The home healthcare industry has been reducing costs for years. In 2008 alone, hospital costs were reduced by up to $25 billion thanks to the shift from long-term hospital stays to home health care, according to a study by a Columbia University Professor of Business, and between 1998 and 2008, the percentage of patients discharged from a hospital to home health care rose from 6.4% to 9.9%.
Regulations passed in the years since have brought increased pressure to reduce healthcare costs. Currently, 73% of funding for the home health segment of the industry — $44.3 billion — comes from government sources, mainly Medicaid and Medicare, according to the Wall Street Journal.
In recent years, both the government and large insurers have sought to improve clinical outcomes and reduce overall healthcare costs through Accountable Care Organizations (ACO’s). ACO’s pay healthcare providers, such as hospitals and doctors, a fixed amount of money to care for patients, based on their condition and its severity. One of the keys to improving outcomes is keep a regular eye on patients and ensure they are managing chronic conditions or completing the steps necessary to recover from surgeries. Skilled home care is an efficient way to provide these services to patients, improving their health without the need for extended or return hospital visits.

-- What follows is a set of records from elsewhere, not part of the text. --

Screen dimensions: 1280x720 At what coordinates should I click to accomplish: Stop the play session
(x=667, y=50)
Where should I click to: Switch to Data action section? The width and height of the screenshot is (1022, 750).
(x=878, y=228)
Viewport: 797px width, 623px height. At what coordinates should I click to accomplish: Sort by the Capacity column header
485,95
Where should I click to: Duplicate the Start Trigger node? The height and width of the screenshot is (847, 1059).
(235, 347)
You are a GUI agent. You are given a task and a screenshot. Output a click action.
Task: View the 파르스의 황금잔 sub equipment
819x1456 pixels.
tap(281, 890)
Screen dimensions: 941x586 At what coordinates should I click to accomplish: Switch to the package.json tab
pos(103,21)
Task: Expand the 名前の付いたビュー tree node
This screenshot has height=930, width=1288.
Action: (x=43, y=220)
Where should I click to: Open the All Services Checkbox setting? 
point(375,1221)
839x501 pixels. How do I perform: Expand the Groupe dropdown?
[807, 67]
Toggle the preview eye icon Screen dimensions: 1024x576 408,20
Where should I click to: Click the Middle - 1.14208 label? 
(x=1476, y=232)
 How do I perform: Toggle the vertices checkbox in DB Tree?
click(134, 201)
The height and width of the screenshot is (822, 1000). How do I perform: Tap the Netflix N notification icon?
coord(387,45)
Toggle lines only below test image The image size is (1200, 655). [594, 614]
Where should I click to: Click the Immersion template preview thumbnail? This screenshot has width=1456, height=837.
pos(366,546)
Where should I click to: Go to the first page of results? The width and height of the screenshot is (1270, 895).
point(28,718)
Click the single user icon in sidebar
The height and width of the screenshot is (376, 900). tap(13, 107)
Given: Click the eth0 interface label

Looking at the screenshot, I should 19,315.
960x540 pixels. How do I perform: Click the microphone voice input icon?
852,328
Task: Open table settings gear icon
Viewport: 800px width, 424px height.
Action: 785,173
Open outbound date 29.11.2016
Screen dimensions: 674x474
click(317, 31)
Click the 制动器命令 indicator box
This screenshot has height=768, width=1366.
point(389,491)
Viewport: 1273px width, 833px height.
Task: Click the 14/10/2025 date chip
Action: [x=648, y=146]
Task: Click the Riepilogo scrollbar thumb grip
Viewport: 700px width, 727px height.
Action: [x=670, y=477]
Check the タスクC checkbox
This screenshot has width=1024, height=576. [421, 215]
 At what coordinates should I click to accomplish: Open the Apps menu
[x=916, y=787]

Shifting patients to the private-pay home healthcare model doesn’t hurt the quality of care; BrightStar Care franchisees consistently earn accreditation from The Joint Commission, which is the same group that accredits world-renowned institutions like the Mayo Clinic and Cleveland Clinic. The Joint Commission has recognized BrightStar as an Enterprise Champion for Quality for four consecutive years in recognition of our ongoing efforts to help franchisees deliver the highest level of care. This recognition is unprecedented in the home healthcare franchise industry. By providing high-quality care at a lower cost in a more comfortable setting for patients, BrightStar is positioned as an ideal partner for large healthcare organizations looking for a home healthcare provider they can trust. We already have more than 100 national account partners who drive patient referrals to our franchisees, and that number continues to grow.